■ **Data listing**:
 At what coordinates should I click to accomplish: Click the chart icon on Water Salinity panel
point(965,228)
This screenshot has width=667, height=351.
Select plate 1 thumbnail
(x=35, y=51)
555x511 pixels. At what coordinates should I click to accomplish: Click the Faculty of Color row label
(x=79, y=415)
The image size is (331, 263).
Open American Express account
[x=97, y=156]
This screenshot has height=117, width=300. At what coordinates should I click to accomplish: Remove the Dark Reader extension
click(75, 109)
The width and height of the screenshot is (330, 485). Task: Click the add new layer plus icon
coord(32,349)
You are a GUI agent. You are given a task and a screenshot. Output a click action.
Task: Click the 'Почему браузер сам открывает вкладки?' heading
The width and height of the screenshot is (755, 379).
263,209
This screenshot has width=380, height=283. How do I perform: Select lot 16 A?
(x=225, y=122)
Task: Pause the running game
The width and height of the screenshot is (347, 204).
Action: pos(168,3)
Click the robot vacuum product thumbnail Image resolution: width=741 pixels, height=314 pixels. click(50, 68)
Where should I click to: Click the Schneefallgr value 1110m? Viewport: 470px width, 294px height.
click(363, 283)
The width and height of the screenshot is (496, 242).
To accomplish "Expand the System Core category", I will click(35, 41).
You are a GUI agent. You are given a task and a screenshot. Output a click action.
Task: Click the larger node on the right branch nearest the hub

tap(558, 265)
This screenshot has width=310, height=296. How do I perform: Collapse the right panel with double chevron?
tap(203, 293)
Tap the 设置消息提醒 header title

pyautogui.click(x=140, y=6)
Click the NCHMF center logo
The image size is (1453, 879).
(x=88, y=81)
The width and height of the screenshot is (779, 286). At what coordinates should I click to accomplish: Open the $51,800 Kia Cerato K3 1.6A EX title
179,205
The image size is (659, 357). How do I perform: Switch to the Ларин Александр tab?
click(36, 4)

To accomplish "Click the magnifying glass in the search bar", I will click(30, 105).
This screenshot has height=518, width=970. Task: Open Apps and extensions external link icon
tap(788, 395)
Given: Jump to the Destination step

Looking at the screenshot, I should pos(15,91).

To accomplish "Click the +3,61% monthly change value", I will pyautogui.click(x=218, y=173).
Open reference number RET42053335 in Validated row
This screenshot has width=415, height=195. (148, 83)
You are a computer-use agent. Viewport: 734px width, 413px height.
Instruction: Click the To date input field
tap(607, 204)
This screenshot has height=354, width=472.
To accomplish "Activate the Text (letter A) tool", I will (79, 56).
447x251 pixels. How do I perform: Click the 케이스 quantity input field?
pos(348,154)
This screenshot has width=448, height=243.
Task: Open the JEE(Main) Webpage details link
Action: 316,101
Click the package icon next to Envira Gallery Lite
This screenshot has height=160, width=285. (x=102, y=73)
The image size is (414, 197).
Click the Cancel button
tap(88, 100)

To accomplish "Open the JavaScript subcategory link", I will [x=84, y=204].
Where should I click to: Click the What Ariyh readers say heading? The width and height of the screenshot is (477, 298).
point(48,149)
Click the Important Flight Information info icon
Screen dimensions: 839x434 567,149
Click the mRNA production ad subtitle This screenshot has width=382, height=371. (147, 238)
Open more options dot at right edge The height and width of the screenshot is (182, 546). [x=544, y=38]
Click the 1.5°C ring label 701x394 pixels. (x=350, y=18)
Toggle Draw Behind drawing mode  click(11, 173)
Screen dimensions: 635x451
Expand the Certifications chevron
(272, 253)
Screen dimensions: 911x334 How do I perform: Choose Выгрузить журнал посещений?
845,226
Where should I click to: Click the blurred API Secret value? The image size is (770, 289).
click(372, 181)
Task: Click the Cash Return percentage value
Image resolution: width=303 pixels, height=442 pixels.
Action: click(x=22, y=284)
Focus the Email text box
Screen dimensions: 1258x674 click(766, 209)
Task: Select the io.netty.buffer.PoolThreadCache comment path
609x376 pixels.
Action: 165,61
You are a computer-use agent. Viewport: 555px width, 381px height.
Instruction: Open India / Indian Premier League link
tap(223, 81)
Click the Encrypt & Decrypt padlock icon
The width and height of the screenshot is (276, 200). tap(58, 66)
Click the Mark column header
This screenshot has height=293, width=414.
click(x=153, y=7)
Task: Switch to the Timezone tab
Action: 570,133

■ **Directions for this task**:
A complete, exact transcription of the records is needed.

■ **Result below**:
 At what coordinates should I click to accomplish: Click the chart icon on Water Salinity panel
point(965,228)
This screenshot has width=667, height=351.
Select plate 1 thumbnail
(x=35, y=51)
555x511 pixels. At what coordinates should I click to accomplish: Click the Faculty of Color row label
(x=79, y=415)
The image size is (331, 263).
Open American Express account
[x=97, y=156]
This screenshot has height=117, width=300. At what coordinates should I click to accomplish: Remove the Dark Reader extension
click(75, 109)
The width and height of the screenshot is (330, 485). Task: Click the add new layer plus icon
coord(32,349)
You are a GUI agent. You are given a task and a screenshot. Output a click action.
Task: Click the 'Почему браузер сам открывает вкладки?' heading
The width and height of the screenshot is (755, 379).
263,209
This screenshot has width=380, height=283. How do I perform: Select lot 16 A?
(x=225, y=122)
Task: Pause the running game
The width and height of the screenshot is (347, 204).
Action: pos(168,3)
Click the robot vacuum product thumbnail Image resolution: width=741 pixels, height=314 pixels. click(50, 68)
Where should I click to: Click the Schneefallgr value 1110m? Viewport: 470px width, 294px height.
click(363, 283)
The width and height of the screenshot is (496, 242).
To accomplish "Expand the System Core category", I will click(35, 41).
You are a GUI agent. You are given a task and a screenshot. Output a click action.
Task: Click the larger node on the right branch nearest the hub

tap(558, 265)
This screenshot has width=310, height=296. How do I perform: Collapse the right panel with double chevron?
tap(203, 293)
Tap the 设置消息提醒 header title

pyautogui.click(x=140, y=6)
Click the NCHMF center logo
The image size is (1453, 879).
(x=88, y=81)
The width and height of the screenshot is (779, 286). At what coordinates should I click to accomplish: Open the $51,800 Kia Cerato K3 1.6A EX title
179,205
The image size is (659, 357). How do I perform: Switch to the Ларин Александр tab?
click(36, 4)

To accomplish "Click the magnifying glass in the search bar", I will click(30, 105).
This screenshot has height=518, width=970. Task: Open Apps and extensions external link icon
tap(788, 395)
Given: Jump to the Destination step

Looking at the screenshot, I should pos(15,91).

To accomplish "Click the +3,61% monthly change value", I will pyautogui.click(x=218, y=173).
Open reference number RET42053335 in Validated row
This screenshot has width=415, height=195. (148, 83)
You are a computer-use agent. Viewport: 734px width, 413px height.
Instruction: Click the To date input field
tap(607, 204)
This screenshot has height=354, width=472.
To accomplish "Activate the Text (letter A) tool", I will (79, 56).
447x251 pixels. How do I perform: Click the 케이스 quantity input field?
pos(348,154)
This screenshot has width=448, height=243.
Task: Open the JEE(Main) Webpage details link
Action: 316,101
Click the package icon next to Envira Gallery Lite
This screenshot has height=160, width=285. (x=102, y=73)
The image size is (414, 197).
Click the Cancel button
tap(88, 100)

To accomplish "Open the JavaScript subcategory link", I will [x=84, y=204].
Where should I click to: Click the What Ariyh readers say heading? The width and height of the screenshot is (477, 298).
point(48,149)
Click the Important Flight Information info icon
Screen dimensions: 839x434 567,149
Click the mRNA production ad subtitle This screenshot has width=382, height=371. (147, 238)
Open more options dot at right edge The height and width of the screenshot is (182, 546). [x=544, y=38]
Click the 1.5°C ring label 701x394 pixels. (x=350, y=18)
Toggle Draw Behind drawing mode  click(11, 173)
Screen dimensions: 635x451
Expand the Certifications chevron
(272, 253)
Screen dimensions: 911x334 How do I perform: Choose Выгрузить журнал посещений?
845,226
Where should I click to: Click the blurred API Secret value? The image size is (770, 289).
click(372, 181)
Task: Click the Cash Return percentage value
Image resolution: width=303 pixels, height=442 pixels.
Action: click(x=22, y=284)
Focus the Email text box
Screen dimensions: 1258x674 click(766, 209)
Task: Select the io.netty.buffer.PoolThreadCache comment path
609x376 pixels.
Action: 165,61
You are a computer-use agent. Viewport: 555px width, 381px height.
Instruction: Open India / Indian Premier League link
tap(223, 81)
Click the Encrypt & Decrypt padlock icon
The width and height of the screenshot is (276, 200). tap(58, 66)
Click the Mark column header
This screenshot has height=293, width=414.
click(x=153, y=7)
Task: Switch to the Timezone tab
Action: 570,133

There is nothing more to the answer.